How to complete this task:
Please repeat the entries exactly as they appear and omit any images.
+ + + +
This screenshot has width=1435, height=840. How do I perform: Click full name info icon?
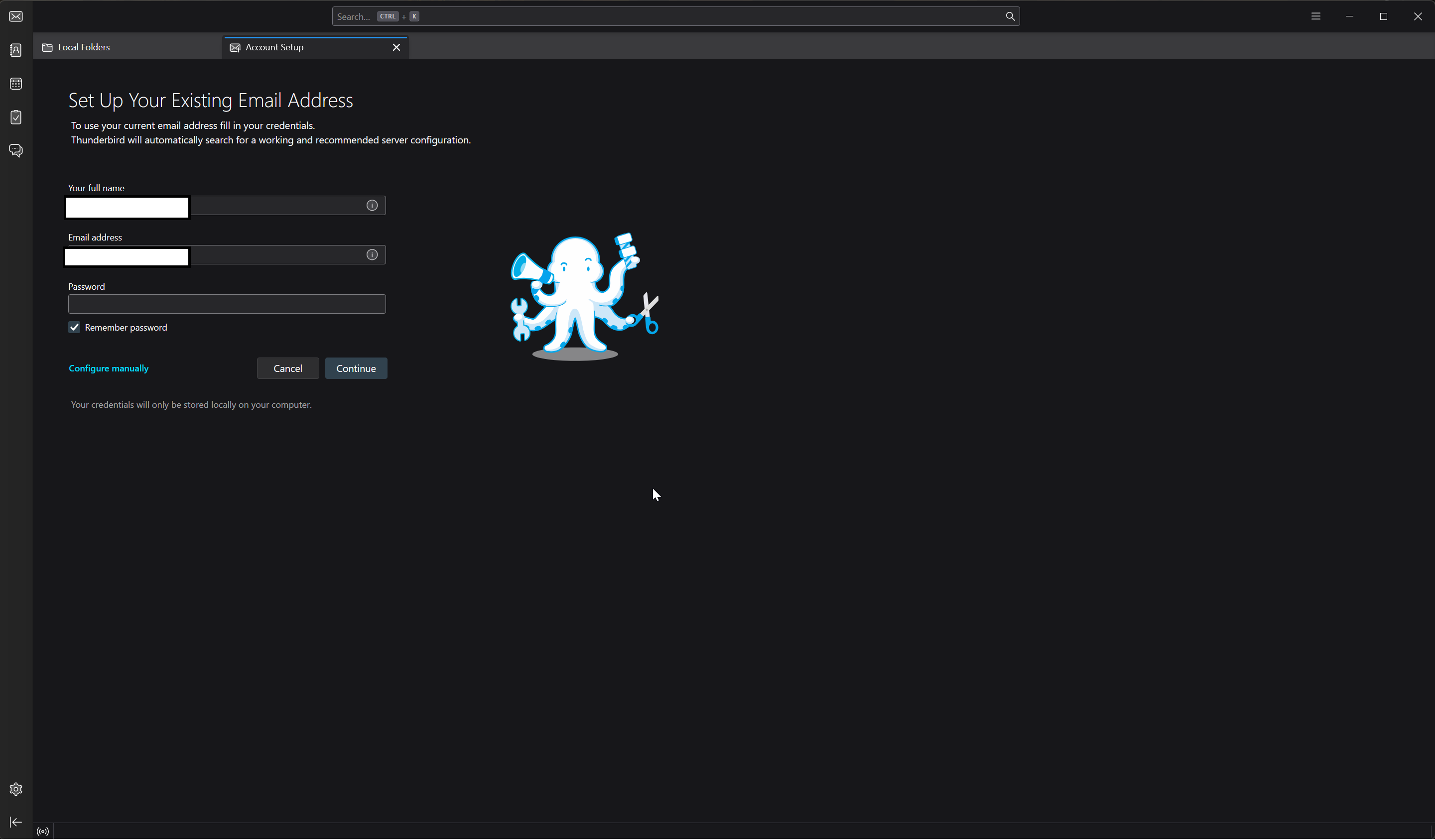pyautogui.click(x=372, y=206)
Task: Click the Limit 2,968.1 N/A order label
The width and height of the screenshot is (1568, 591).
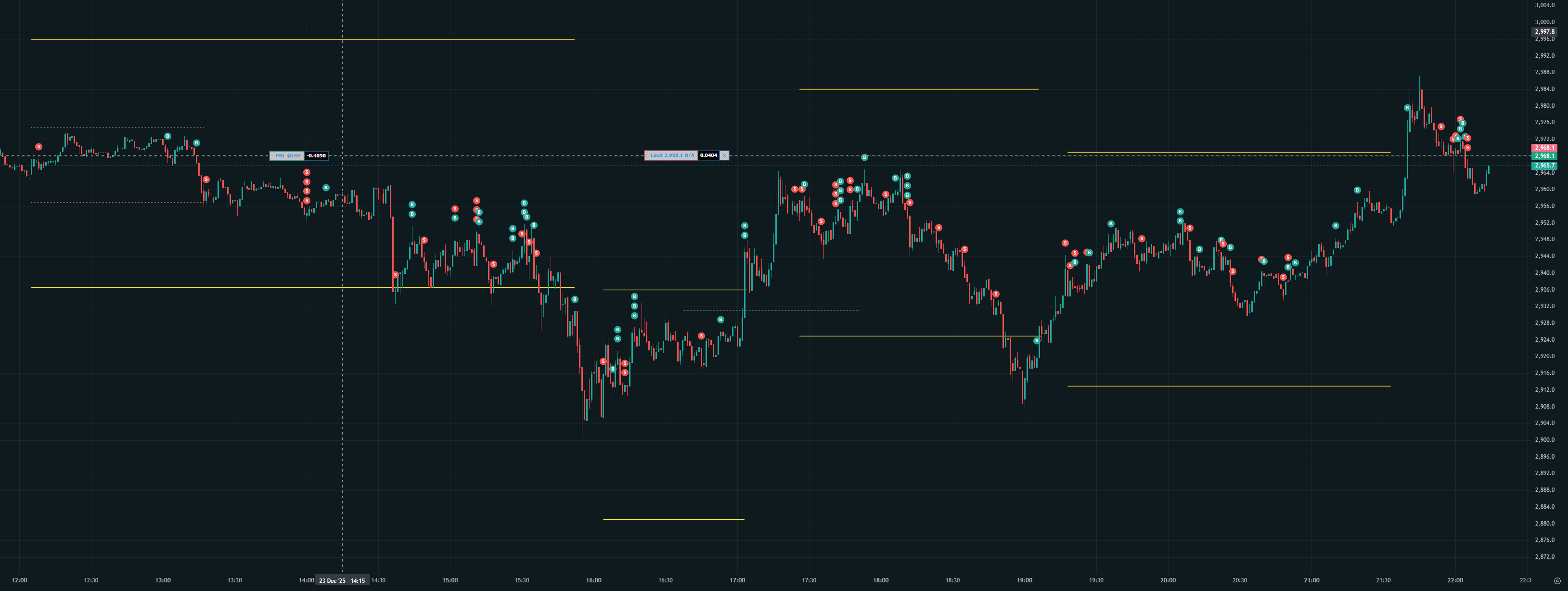Action: [671, 156]
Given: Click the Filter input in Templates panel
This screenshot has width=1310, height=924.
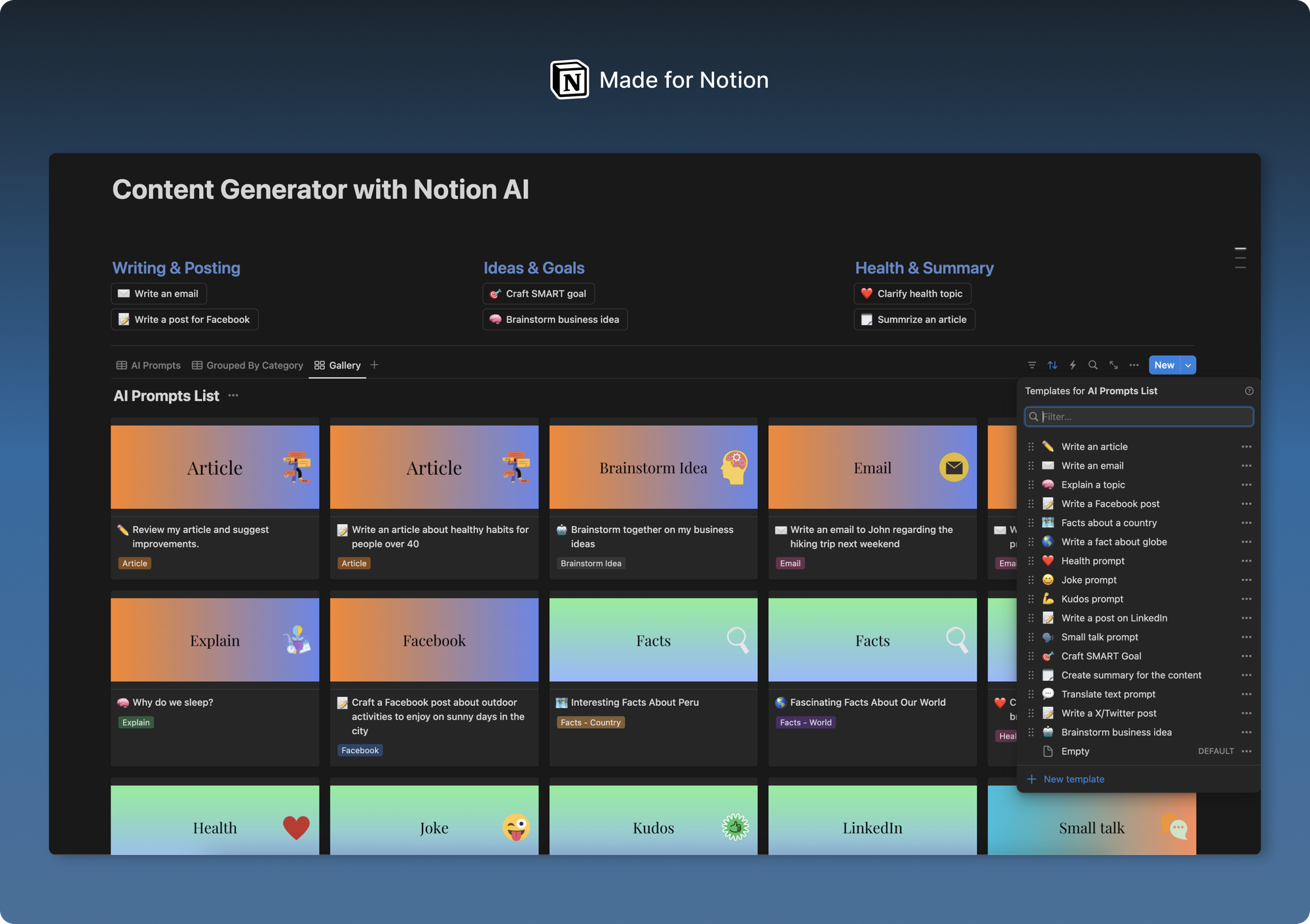Looking at the screenshot, I should click(x=1138, y=416).
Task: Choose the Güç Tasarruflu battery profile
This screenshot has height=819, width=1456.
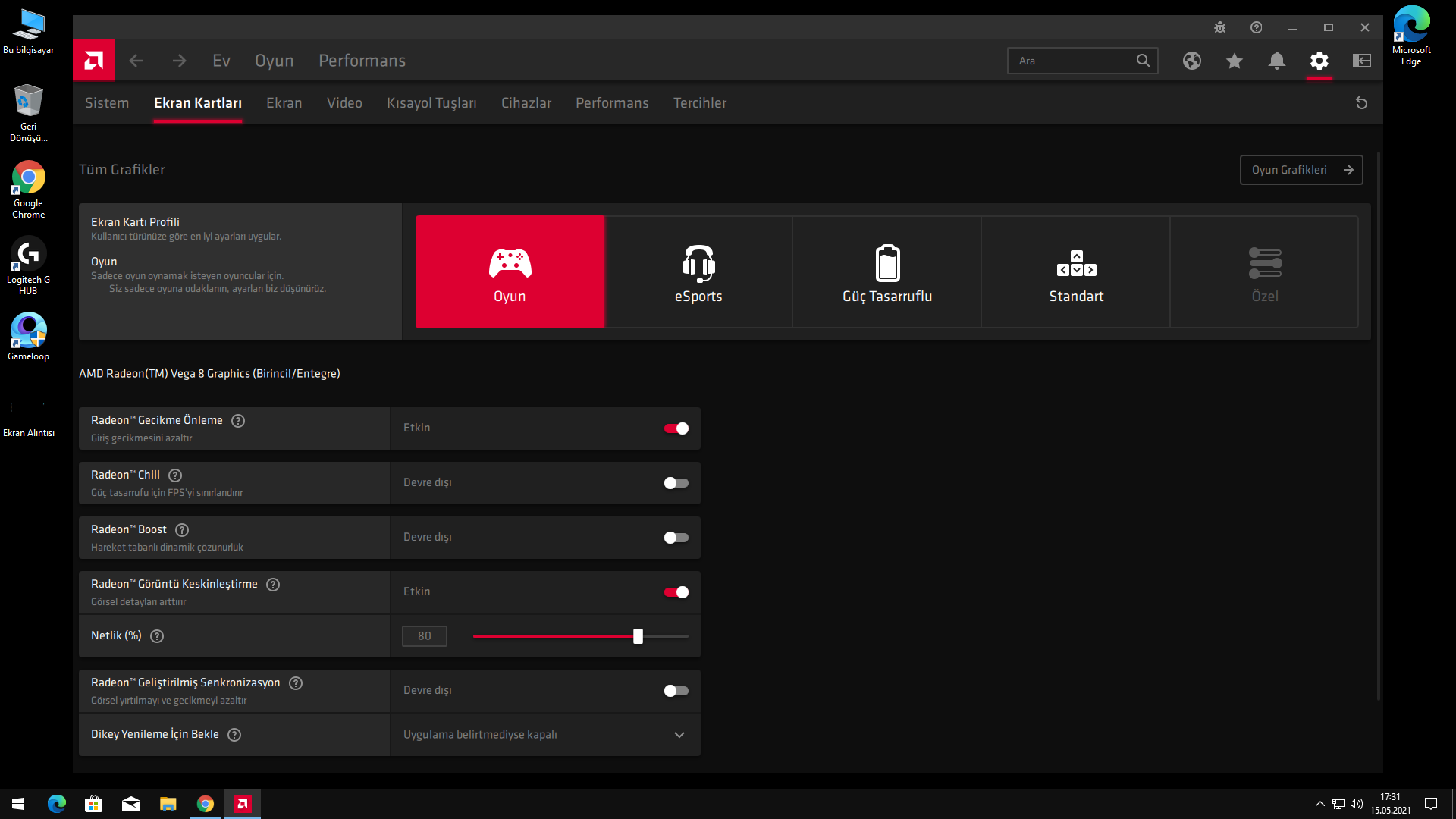Action: click(887, 272)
+ + + +
Response below:
This screenshot has width=1435, height=840. How do I perform: Click full name info icon?
pyautogui.click(x=372, y=206)
Task: Click the Limit 2,968.1 N/A order label
The width and height of the screenshot is (1568, 591).
Action: [671, 156]
Given: Click the Filter input in Templates panel
This screenshot has width=1310, height=924.
Looking at the screenshot, I should click(x=1138, y=416).
Task: Choose the Güç Tasarruflu battery profile
This screenshot has height=819, width=1456.
Action: click(887, 272)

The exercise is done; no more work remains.